NB: I have heard from a lot of people that they're having trouble. It's OK not to be done as long as you've tried and understand where you're wedged.
Contents
See the session notes
Start with NotesSeptember7Proj, which describes what we did and what you should do.
Several people have had issues with parts of this assignment. You should come to class with either a web crawler or a strong sense of where you're wedged and why. The goal is not to work until it's done. Remember that the project itself shouldn't be more than about 6h/week. If you're wedged, let me know and we'll figure out how to debug you or the assignment, whichever needs fixing.
This assignment in particular will continue/evolve into an assignment for the following week. See ProjectAssignment1.5
Oops, my bad
I had forgotten that the html returned by html->shtml is a parse tree. That is, it's a structure that is a little bit more complicated than your average list. We will discuss trees in class Real Soon Now, but hadn't by the time that I asked you to work with shtml. If this structure is too complicated for you to manipulate directly right now, you can use the following function to turn it into a list:
(define (flatten tree) (cond ((null? tree) tree) ((not (pair? tree)) (list tree)) (else (append (flatten (car tree)) (flatten (cdr tree))))))
The tokens will still be just as clean, but now you can just cdr down the list. (Hint: Look for the hrefs.) Of course, if you poke around in the shtml you may find that the structure is actually more useful...
Don't blow up the web (or Olin's network)
Things (not) to do:
- DO make sure that you bound the number of urls you look at. (100 is *plenty* for testing purposes. 10 might be good to start with.)

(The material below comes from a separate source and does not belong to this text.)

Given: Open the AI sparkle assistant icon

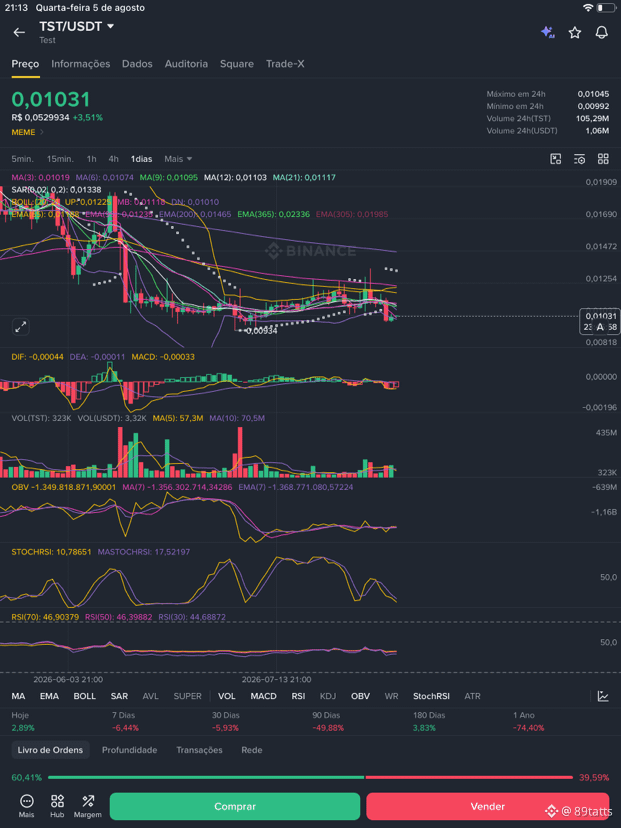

- If possible, DO respect robots.txt. This means that you should look at the root of the web site and see if there's a robots.txt file. If so, don't worry about what it says; just ignore that site. (Info on robots.txt is easily google-able -- or see below -- and not all robots.txt sites say don't look at all, but this is a safe/easy approach.)
There's a test page that's really clean and simple up with full URLs and whatnot (and no non-html files) at http://s-whispers.olin.edu/temp/crawl/. Bug me if you don't like it, need stuff added, etc. -Jon Tse
One possible approach to web crawling
Write Wget: Already almost exists for PLTscheme as we saw in class
- What it does: given a URL (presumably represented as a string), retrieve its contents
Optional: have an option to display the contents
Optional: have an option to save the contents to a file
A good idea: What might go wrong? -- make your wgetter more robust by handling error conditions
Extract info from HTML: Pretty easy to do with htmlprag
- What it does: extend Wget to extract some piece of information (of your choosing) from the file
- e.g., the title
Hint: if the car is title, where is the actual title?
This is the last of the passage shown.